WIT Press


Controlling Nonlinear Vibrations In Steel Structures Using An Evolutionary Gain Formulation To Optimally Satisfy Performance Objectives

Price

Free (open access)

Volume

93

Pages

12

Published

2007

Size

1,302 kb

Paper DOI

10.2495/ERES070411

Copyright

WIT Press

Author(s)

R. Dansby & T. Attard

Abstract

An evolutionary gain formulation is implemented within a nonlinear quadratic control algorithm framework used to minimize the performance index of a structural steel system that is subjected to various earthquake ground motions. The control architecture is formulated using a numerical integration scheme that solves the nonlinear responses of a degrading system and formulates an optimal gain matrix that is used to control building displacement demands by satisfying the desired performance-objectives per time-step.
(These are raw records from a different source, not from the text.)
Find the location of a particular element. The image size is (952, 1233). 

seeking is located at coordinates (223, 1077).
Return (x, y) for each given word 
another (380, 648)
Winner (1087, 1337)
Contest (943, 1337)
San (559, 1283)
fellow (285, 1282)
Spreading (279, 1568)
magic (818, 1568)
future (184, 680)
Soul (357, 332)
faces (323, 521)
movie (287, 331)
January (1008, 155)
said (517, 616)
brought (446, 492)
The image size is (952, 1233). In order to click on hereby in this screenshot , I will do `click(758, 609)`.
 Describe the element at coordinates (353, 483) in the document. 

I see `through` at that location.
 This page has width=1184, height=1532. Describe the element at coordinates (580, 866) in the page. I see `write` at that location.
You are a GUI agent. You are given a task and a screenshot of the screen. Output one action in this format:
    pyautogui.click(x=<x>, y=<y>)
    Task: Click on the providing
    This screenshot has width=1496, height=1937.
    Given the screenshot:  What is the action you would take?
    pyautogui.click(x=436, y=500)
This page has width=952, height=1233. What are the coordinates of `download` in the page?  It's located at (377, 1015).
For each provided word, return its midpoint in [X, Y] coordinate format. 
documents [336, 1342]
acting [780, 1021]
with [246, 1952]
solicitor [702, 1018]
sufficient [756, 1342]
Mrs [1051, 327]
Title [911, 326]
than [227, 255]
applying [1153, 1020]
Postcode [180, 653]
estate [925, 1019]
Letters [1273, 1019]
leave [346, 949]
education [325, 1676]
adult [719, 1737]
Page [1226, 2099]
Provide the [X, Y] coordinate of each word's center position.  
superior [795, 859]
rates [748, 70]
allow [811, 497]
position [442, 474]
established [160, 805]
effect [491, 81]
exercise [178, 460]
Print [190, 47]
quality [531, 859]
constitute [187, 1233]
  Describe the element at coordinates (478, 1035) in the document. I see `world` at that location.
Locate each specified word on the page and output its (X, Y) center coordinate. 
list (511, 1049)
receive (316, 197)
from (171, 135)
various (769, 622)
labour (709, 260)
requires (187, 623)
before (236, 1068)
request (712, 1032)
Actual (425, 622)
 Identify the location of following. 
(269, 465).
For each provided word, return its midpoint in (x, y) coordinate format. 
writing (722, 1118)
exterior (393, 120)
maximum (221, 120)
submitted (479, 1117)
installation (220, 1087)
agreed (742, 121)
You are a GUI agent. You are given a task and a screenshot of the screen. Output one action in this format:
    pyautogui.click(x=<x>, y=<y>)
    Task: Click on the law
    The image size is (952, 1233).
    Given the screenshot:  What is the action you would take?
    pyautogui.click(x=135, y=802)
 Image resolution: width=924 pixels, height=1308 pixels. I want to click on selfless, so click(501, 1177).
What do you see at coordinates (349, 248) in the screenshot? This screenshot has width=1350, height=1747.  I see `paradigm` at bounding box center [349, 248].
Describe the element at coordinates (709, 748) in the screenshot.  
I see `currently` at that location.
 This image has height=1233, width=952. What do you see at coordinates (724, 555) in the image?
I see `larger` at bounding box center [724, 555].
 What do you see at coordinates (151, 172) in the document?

The performance-objectives are defined for various ‘damage-safe’ and elastic demands to show the versatility of the proposed control solution. The results of the evolutionary gain approach are compared to more conventional LQR techniques. Towards this end, a COntrol NONlinear time-history analysis (CONON) program was developed to simulate the responses of kinematically strain-hardened systems and to compute the optimal semi-active device output forces per time-step as part of the control solution that implements the proposed evolutionary gain. The minimization of the cost function is independent of the weighing matrices of the system, thus alleviating any need to compute these terms per time step. Instead, an iterative Riccati matrix is determined per time-step and used to generate the evolutionary gain. The results are compared by examining several hysteresis plots of the steel system against other feedback-based methods. The proposed system implementation shows a marked increase in the ability to control the desired target response and meet acceptable performance goals. Keywords: performance-based analysis, evolutionary control, state-space analysis, nonlinear analysis.

Keywords

performance-based analysis, evolutionary control, state-space analysis, nonlinear analysis.